Assignment 1
Answer these about the rms_norm decomposition commit, one line each:
(a) According to the summary, what does writing `tensor + eps` turn into?
(b) Which file does the commit modify?
(c) How many lines does the commit add and delete?
Assignment 2
Carry the rms_norm decomposition commit forward from the last line shown.

Provided passage

• • • • •

Ensure rms_norm decomp generates add.Scalar for pattern match BC (#165437)

Summary: Apparently if I just do `tensor + eps` this turns into add.Tensor, which is bad because the constant Tensor ends up getting hoisted into an input, which is a bozo thing to do. Just make sure it's exactly compatible. Test Plan: ``` buck run 'fbcode//mode/opt' fbcode//bolt/nn/executorch/backends/tests:qnn_test_ar1g1 bolt.nn.executorch.backends.tests.qnn_test_ar1g1.QnnTestAR1G1.test_RMSNorm ``` Reviewed By: tugsbayasgalan Differential Revision: D84613184 Pull Request resolved: https://github.com/pytorch/pytorch/pull/165437 Approved by: https://github.com/tugsbayasgalan
2025-10-20 12:54:11 +08:00 · 2025-10-14 19:56:37 +00:00
parent 74acf92648
commit 08f09d9543
1 changed files with 4 additions and 1 deletions
--- a/torch/_decomp/decompositions.py
+++ b/torch/_decomp/decompositions.py
@ -1783,7 +1783,10 @@ def _fused_rms_norm(

    rqrst_input = torch.rsqrt(
        # NB: don't inplace here, will violate functional IR invariant
-        torch.pow(upcasted_input, 2).mean(dim=dims_to_reduce, keepdim=True).add(eps_val)

• • • • •

Excerpted records
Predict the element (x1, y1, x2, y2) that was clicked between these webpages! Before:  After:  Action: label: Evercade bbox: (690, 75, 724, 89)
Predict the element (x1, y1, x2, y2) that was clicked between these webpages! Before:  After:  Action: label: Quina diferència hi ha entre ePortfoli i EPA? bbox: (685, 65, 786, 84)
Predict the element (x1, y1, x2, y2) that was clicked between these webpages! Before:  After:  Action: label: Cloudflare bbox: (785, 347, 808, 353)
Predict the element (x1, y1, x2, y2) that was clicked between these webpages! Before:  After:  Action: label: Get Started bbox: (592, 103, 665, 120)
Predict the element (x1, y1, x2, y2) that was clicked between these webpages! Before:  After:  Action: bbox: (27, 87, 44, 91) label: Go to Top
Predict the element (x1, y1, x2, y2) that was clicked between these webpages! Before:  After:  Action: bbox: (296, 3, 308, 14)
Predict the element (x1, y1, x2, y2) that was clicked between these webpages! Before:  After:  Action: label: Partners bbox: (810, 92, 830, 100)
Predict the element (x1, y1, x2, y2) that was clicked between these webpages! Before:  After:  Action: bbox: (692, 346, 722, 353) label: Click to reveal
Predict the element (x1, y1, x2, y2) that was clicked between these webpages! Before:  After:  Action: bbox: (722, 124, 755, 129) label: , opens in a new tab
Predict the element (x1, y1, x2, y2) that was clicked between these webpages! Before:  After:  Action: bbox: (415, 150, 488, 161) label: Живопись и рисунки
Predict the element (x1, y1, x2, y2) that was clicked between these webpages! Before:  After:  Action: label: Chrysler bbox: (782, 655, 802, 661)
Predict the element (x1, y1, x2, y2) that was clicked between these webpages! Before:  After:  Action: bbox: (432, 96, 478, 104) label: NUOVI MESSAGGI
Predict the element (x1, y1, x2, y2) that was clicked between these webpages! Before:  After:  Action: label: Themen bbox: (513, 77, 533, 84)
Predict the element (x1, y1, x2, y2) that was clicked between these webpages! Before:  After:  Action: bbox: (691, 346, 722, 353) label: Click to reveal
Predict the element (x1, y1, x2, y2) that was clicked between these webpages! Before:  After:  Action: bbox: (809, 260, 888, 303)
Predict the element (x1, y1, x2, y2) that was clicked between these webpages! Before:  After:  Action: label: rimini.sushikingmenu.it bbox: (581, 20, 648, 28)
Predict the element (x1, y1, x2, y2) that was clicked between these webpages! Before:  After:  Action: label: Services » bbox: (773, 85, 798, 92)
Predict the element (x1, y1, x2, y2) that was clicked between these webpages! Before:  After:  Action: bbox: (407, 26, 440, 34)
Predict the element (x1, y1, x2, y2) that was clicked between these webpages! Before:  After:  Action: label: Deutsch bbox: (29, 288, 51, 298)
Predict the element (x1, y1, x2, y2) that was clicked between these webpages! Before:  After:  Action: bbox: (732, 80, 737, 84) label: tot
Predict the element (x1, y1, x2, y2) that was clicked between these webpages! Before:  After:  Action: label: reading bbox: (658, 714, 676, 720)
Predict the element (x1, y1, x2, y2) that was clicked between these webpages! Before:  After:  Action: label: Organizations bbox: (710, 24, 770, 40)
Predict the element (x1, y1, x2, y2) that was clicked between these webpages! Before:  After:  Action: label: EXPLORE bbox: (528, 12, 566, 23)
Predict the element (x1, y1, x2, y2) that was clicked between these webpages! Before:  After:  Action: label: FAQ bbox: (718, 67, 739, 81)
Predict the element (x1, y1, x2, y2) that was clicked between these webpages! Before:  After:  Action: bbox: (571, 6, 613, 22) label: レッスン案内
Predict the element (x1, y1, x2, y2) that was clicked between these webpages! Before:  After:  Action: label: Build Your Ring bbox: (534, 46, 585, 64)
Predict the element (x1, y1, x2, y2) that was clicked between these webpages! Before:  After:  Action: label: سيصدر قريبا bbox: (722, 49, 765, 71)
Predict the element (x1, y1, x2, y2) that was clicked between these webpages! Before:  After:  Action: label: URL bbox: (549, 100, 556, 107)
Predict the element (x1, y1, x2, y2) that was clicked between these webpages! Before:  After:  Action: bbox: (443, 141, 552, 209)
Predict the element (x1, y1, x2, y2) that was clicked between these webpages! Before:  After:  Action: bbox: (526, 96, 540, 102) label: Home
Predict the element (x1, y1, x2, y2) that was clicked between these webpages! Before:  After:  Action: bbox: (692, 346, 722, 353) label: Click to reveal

• • • • •

Answer area 1
(a) add.Tensor
(b) torch/_decomp/decompositions.py
(c) 4 additions and 1 deletion

Answer area 2
+        # NB: carefully use the Scalar overload of add to ensure compatibility with the C++ decomp
+        torch.ops.aten.add.Scalar(
+            torch.pow(upcasted_input, 2).mean(dim=dims_to_reduce, keepdim=True), eps_val
+        )
    )

    upcasted_result = upcasted_input.mul(rqrst_input)